(Stored data)
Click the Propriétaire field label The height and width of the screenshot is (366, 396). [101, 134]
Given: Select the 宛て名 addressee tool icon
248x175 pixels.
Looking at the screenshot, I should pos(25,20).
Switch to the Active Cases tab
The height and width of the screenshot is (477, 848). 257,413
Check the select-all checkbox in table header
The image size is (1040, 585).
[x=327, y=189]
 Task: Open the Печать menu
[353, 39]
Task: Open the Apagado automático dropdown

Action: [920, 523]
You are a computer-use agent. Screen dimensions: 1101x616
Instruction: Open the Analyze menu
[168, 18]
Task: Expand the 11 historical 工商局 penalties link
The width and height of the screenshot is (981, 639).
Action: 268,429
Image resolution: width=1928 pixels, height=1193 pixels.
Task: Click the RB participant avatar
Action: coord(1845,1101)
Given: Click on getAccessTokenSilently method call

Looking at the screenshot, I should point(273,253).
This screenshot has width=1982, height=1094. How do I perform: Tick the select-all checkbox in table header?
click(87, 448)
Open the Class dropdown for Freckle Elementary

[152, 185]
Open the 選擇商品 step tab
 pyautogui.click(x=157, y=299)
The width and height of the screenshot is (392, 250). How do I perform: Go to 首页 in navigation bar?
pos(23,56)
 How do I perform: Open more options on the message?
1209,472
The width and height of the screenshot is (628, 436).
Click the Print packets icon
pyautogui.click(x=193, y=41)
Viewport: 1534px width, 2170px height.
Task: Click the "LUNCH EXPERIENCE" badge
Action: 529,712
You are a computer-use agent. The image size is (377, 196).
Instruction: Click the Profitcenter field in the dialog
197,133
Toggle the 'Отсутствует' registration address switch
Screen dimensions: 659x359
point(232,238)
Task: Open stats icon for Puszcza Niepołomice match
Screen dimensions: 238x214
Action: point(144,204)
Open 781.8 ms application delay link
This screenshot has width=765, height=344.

■ **YOUR OBJECTIVE**:
A complete answer gives every line of the data that includes "link".

■ **SOLUTION**:
Task: Expand the 11 historical 工商局 penalties link
Open 781.8 ms application delay link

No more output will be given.